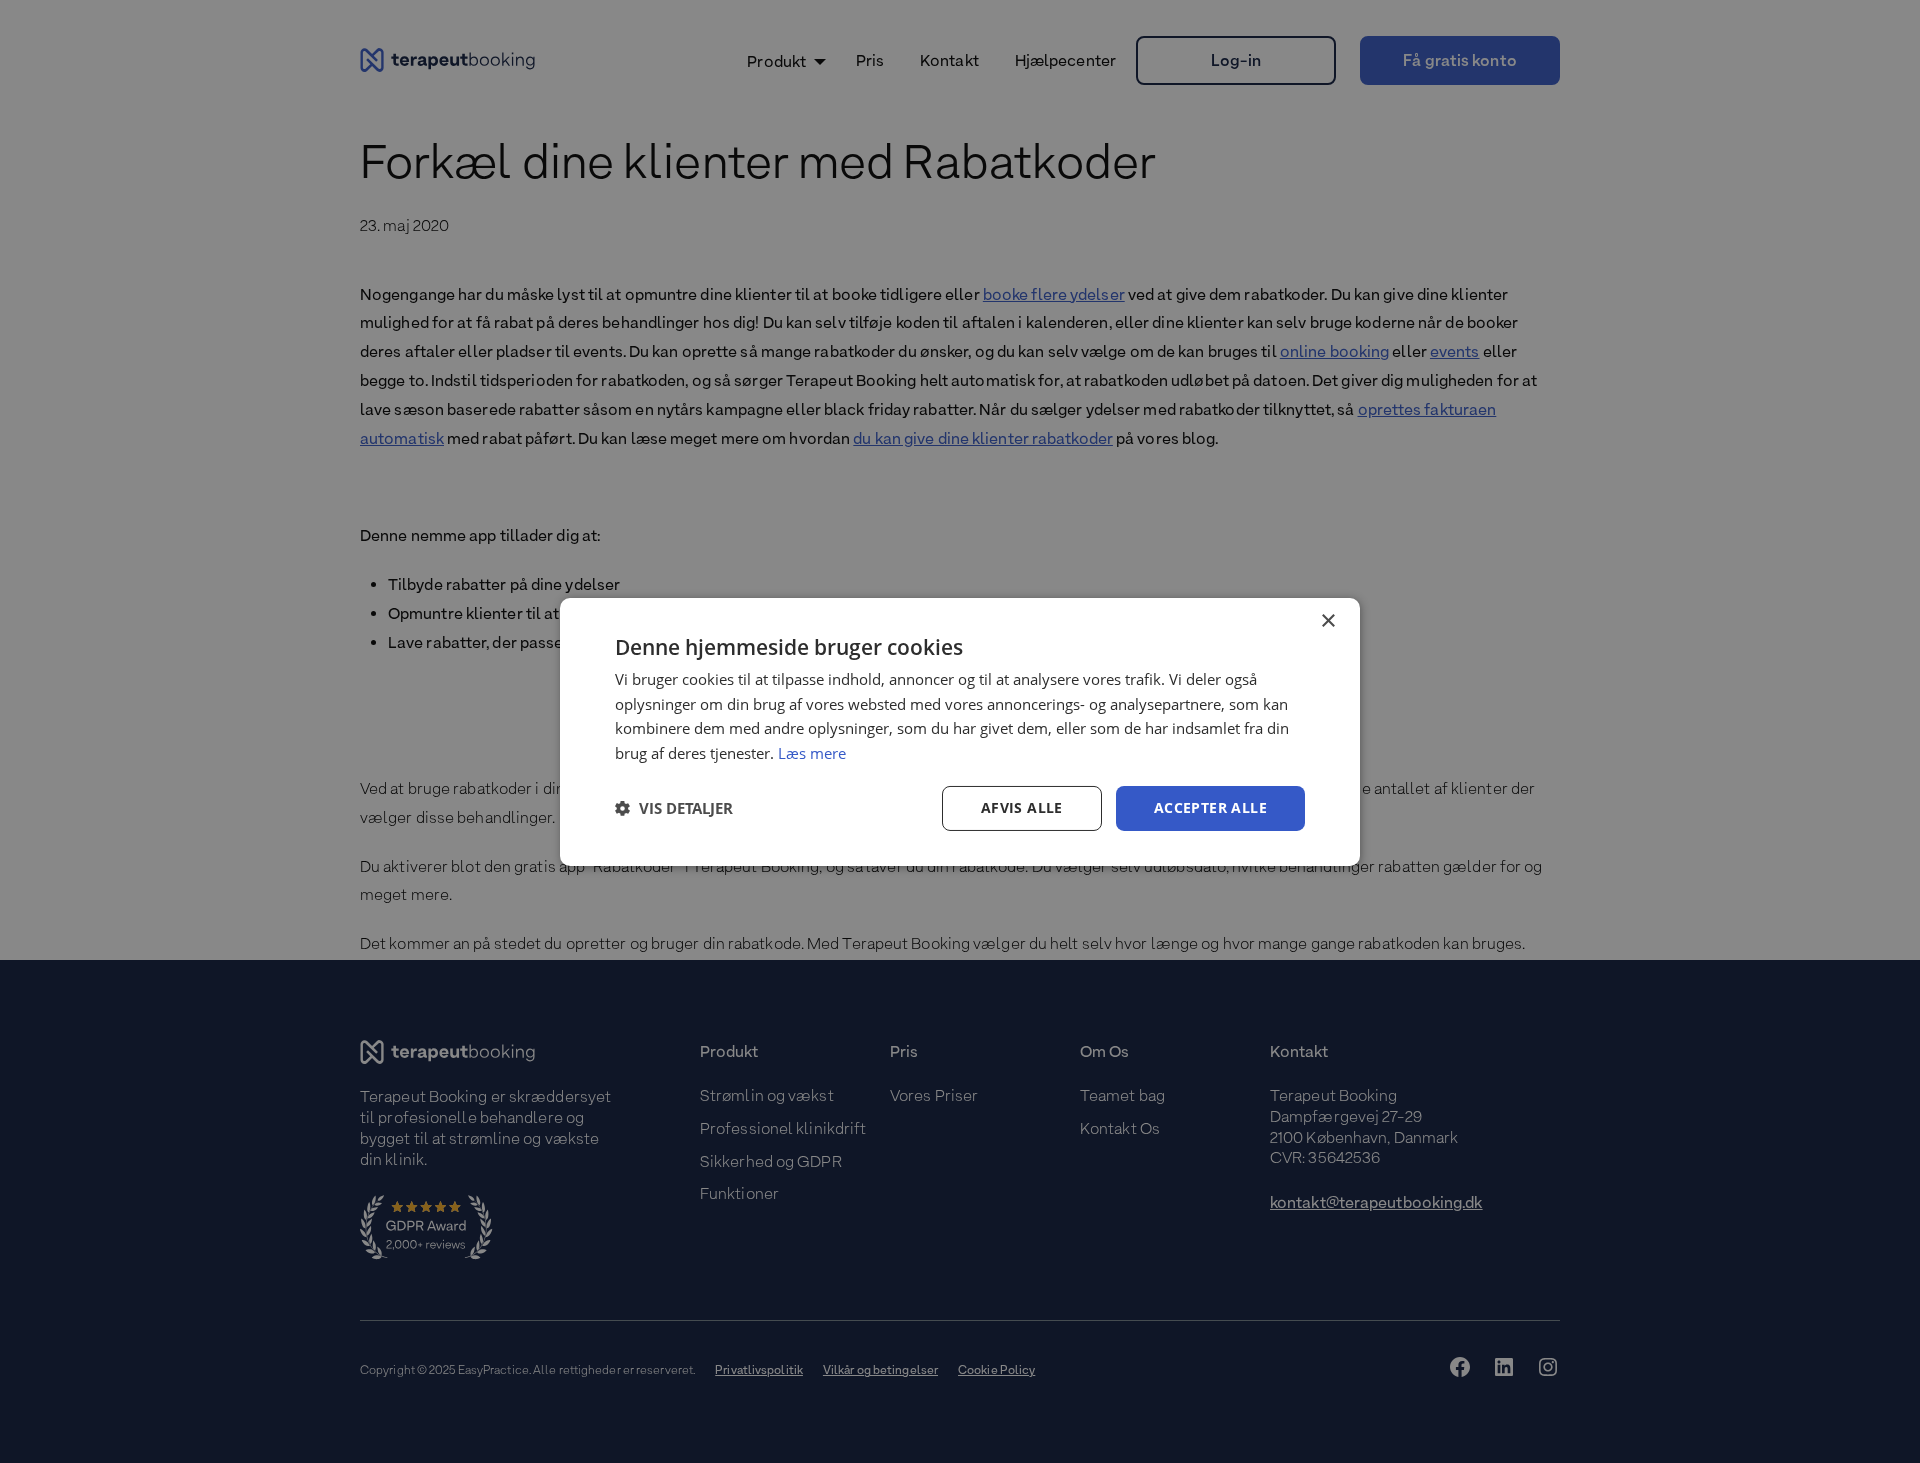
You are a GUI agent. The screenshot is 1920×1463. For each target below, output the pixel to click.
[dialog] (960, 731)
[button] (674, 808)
* * *
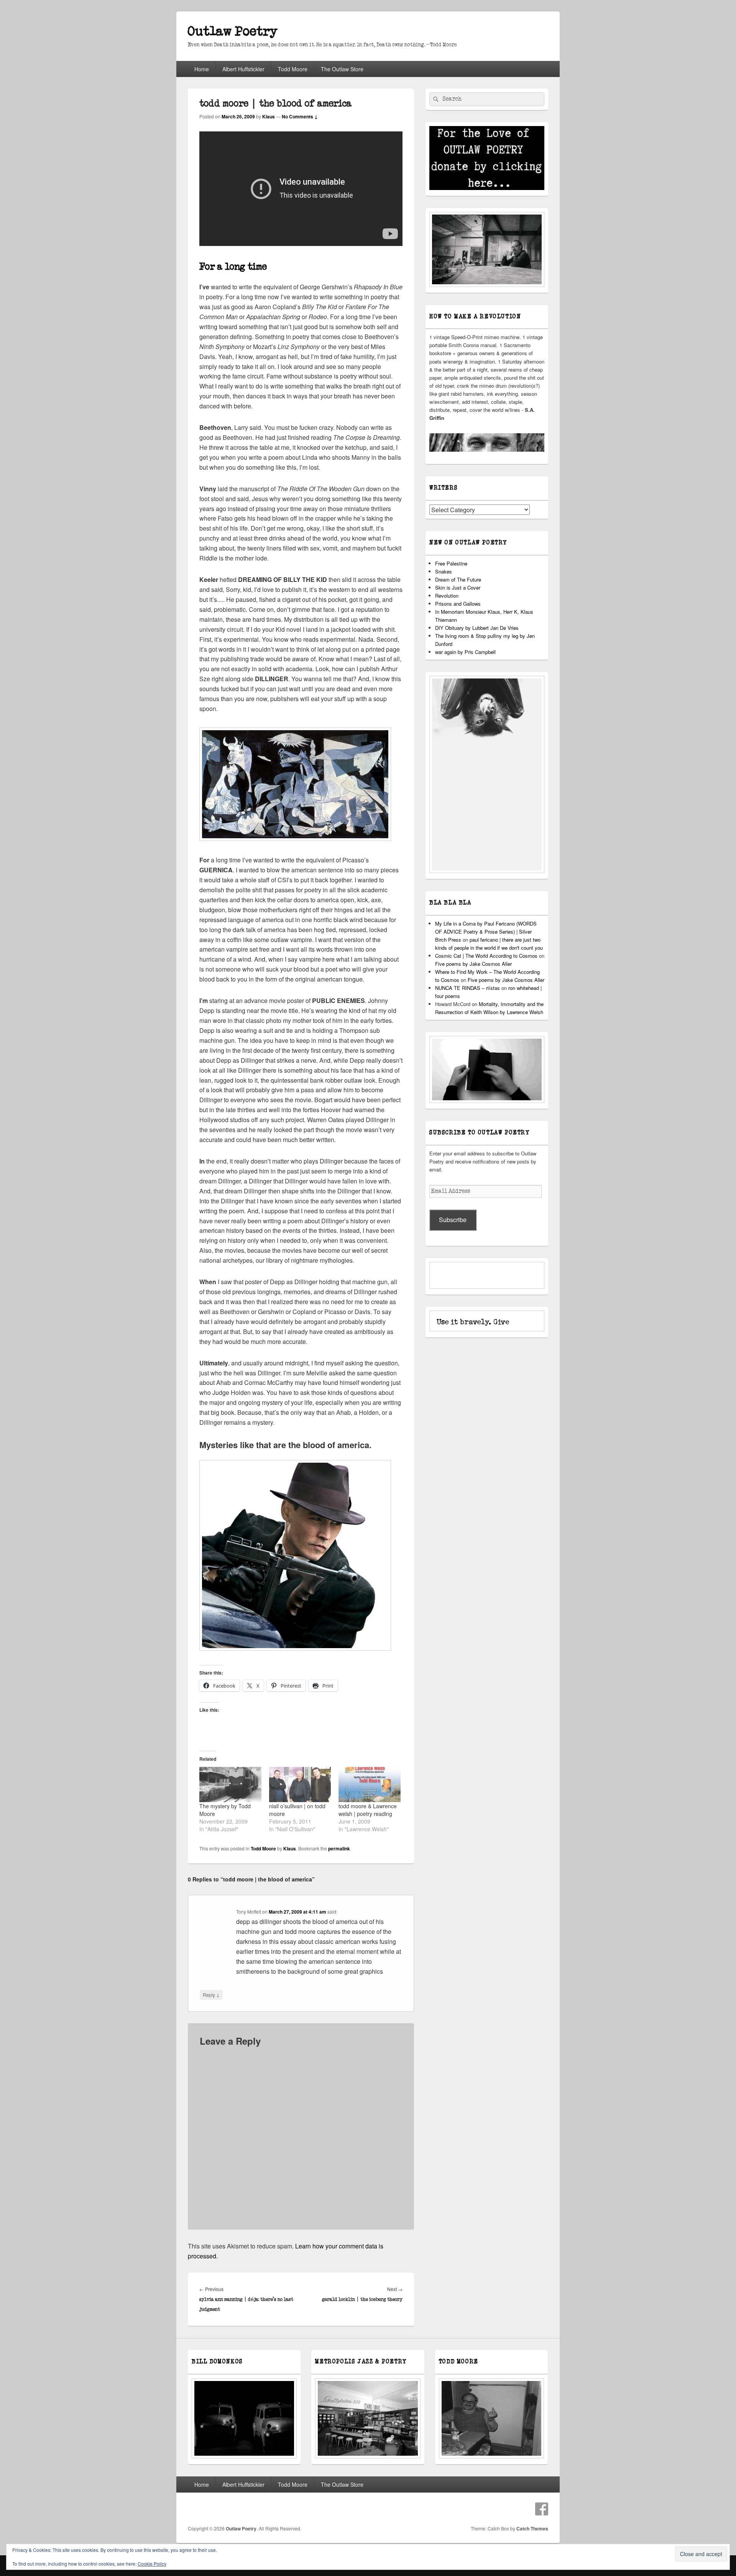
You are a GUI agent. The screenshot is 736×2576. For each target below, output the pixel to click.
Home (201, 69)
--
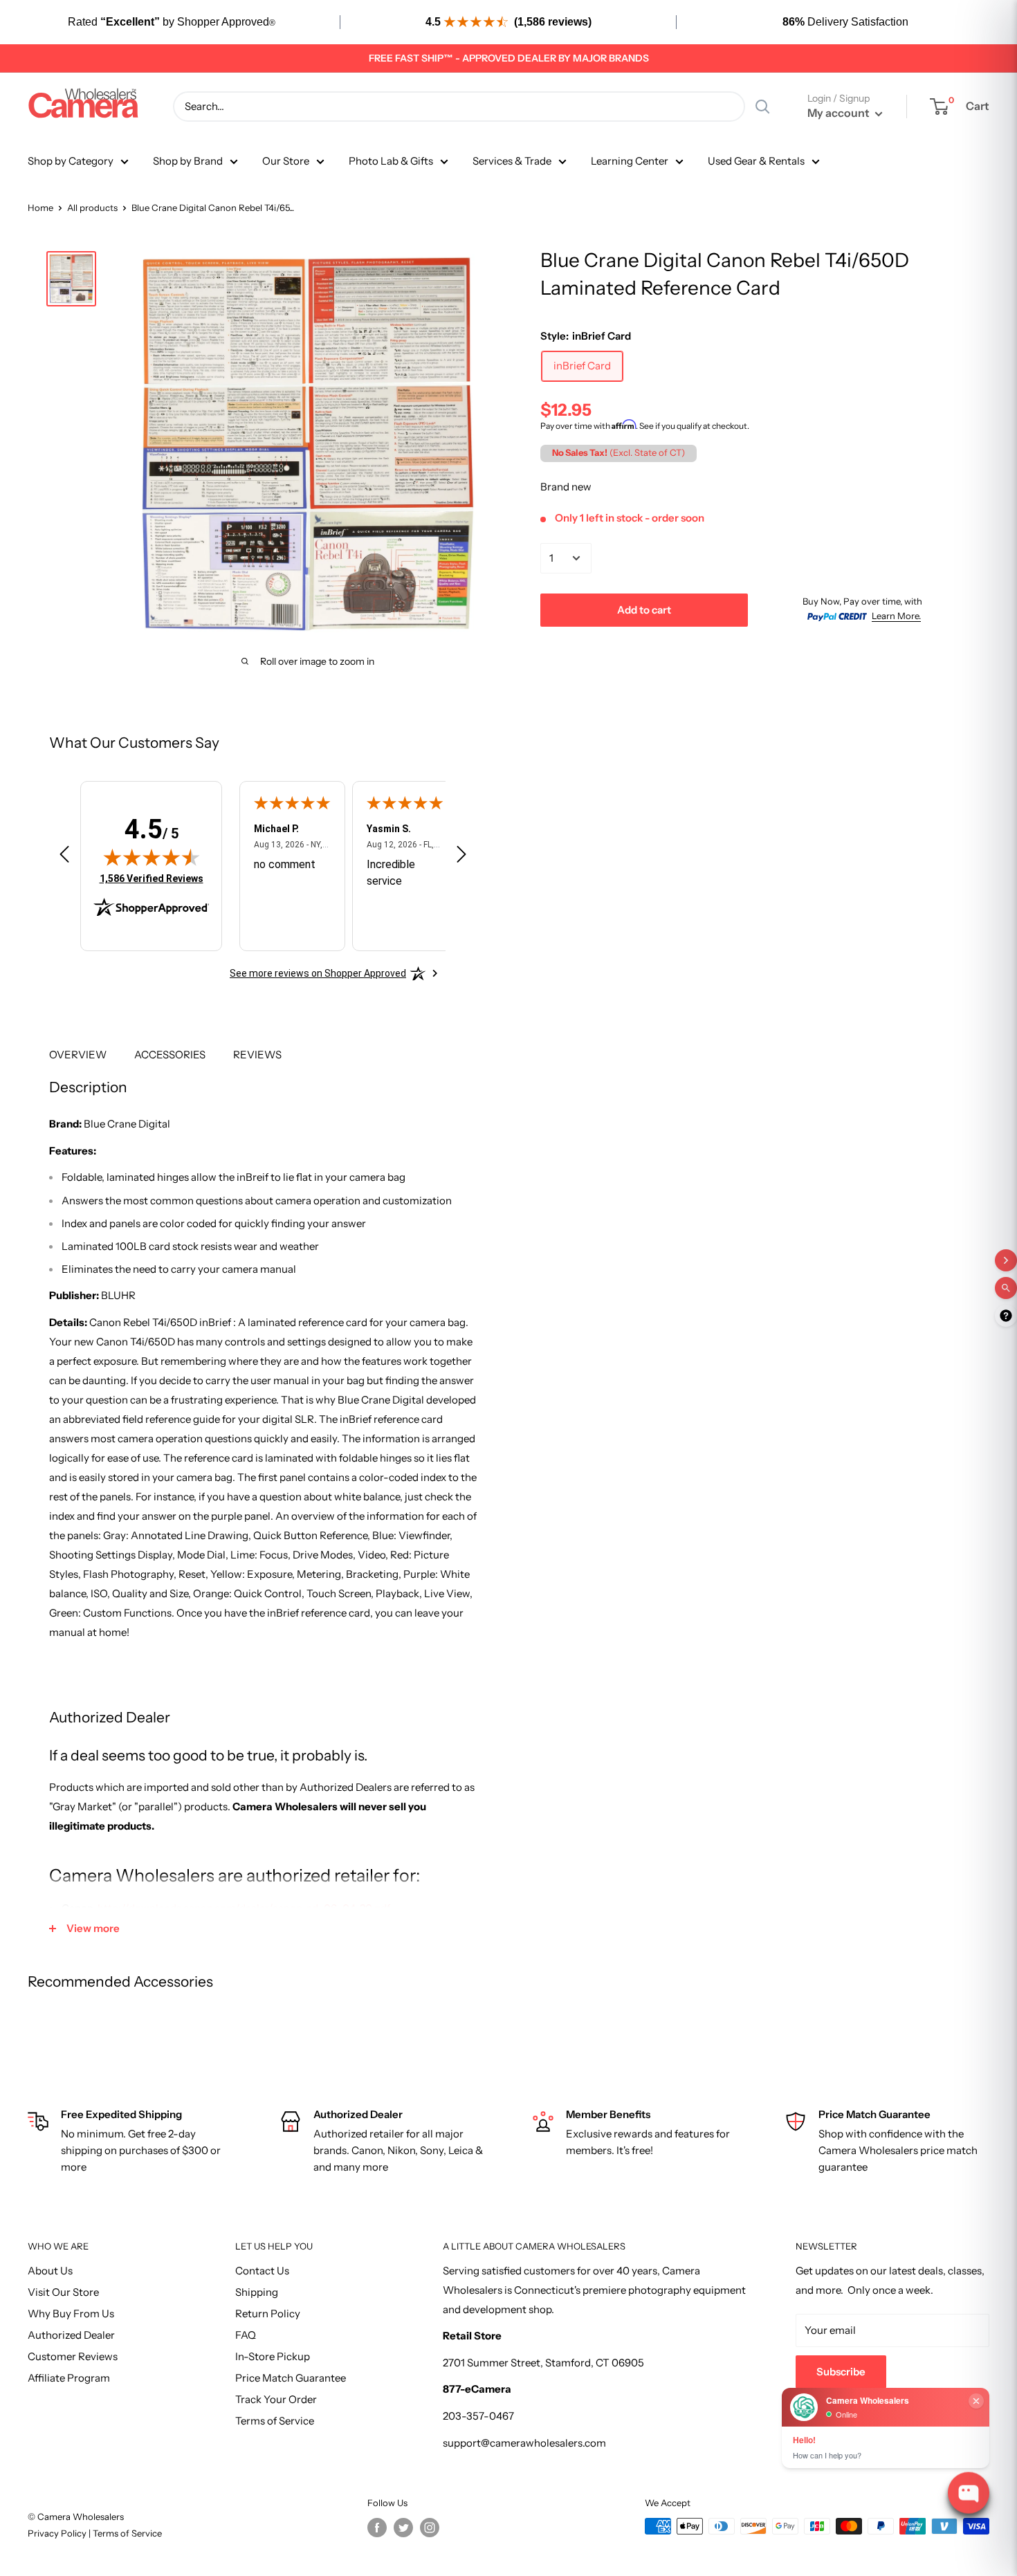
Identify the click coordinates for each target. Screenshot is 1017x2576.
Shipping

■ What is being asked ■
Give back, exactly as written, the stretch from the line with "You are a GUI agent. The screenshot is 736×2576." through the line with "Home (201, 69)", and no other lines from the records above.

■ Reply to the task ■
You are a GUI agent. The screenshot is 736×2576. For each target below, output the pixel to click.
Home (201, 69)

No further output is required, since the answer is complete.